The relationship between water and other drugs is bidirectional. Certain medications can significantly alter the body's water balance, while, conversely, a patient's hydration status can influence the pharmacokinetics of other drugs.
This bidirectional relationship represents a clinically significant and often under-recognized interaction. For example, a patient taking a diuretic may become mildly dehydrated. This state of hypohydration could, in turn, reduce the absorption and bioavailability of another concurrently administered water-soluble drug. This creates a potential feedback loop where one drug alters the physiological state (hydration) in a way that impairs the efficacy of another. This implies that maintaining optimal hydration is not merely a general health recommendation but a critical component of pharmacotherapy, essential for ensuring consistent drug efficacy and safety.
Adequate water intake is crucial not only for physiological health but also for the proper functioning of medications.
This comprehensive analysis of water (DB09145) reveals its unique and paradoxical nature within the fields of pharmacology and clinical medicine. It is simultaneously the fundamental medium of life and a precisely manufactured, highly regulated pharmaceutical product. Its identity is defined not just by its simple molecular formula, H2O, but by a spectrum of purity grades, each with specific quality attributes tailored for distinct applications, from analytical chemistry to direct parenteral administration.
The pharmacological "mechanism of action" of water is emergent, arising from its collective physicochemical properties that together establish and maintain homeostasis. Its roles as a universal solvent, a transport medium, a thermoregulator, and a participant in all biochemical reactions are not mere background functions but are its primary, systemic therapeutic effects. The recent understanding of interfacial water as a direct modulator of anesthetic action further elevates its status from a passive vehicle to an active participant in pharmacodynamics.
The pharmacokinetics of water, characterized by rapid absorption and complex, perfusion-dependent distribution, are not static. The observed variability between individuals suggests that water's kinetic profile could serve as a sensitive, non-invasive biomarker for assessing underlying physiological states, particularly circulatory health. This presents an opportunity to leverage pharmacokinetic studies of water as a potential diagnostic tool.

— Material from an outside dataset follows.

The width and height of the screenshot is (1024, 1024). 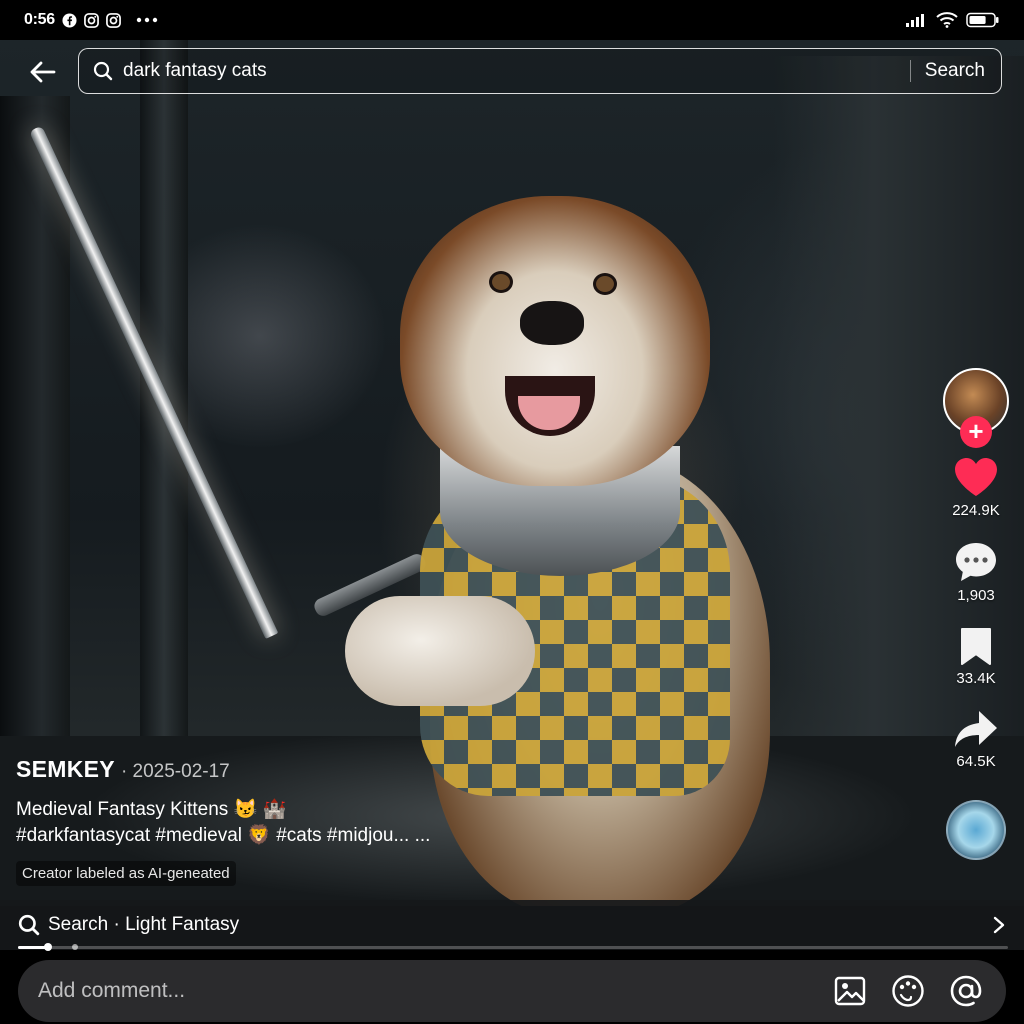 I want to click on sound-disc, so click(x=976, y=830).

In clinical practice, water is a cornerstone of therapy. It is the basis for life-saving interventions such as Oral Rehydration Therapy and Intravenous Fluid Therapy, and it is an indispensable solvent and diluent for countless other medications. Its presence as a listed component in a wide array of clinical trials underscores the modern reality that drug products are complex systems, where the formulation is as critical to the outcome as the active ingredient itself.
Finally, the safety profile of water highlights the critical importance of balance. Both deficiency (dehydration) and excess (water intoxication) can have severe consequences. The contraindication against direct intravenous infusion of hypotonic water due to the risk of fatal hemolysis is a stark reminder of the powerful osmotic forces it commands. Moreover, the bidirectional relationship between water and other drugs—where medications can alter hydration, and hydration status can alter drug bioavailability—represents a crucial and often overlooked area of clinical pharmacology. This interaction implies that the management of a patient's fluid balance should be considered an integral part of optimizing any therapeutic regimen to ensure consistent safety and efficacy. In essence, water is not merely a drug but the foundational matrix upon which all pharmacology and physiology depend.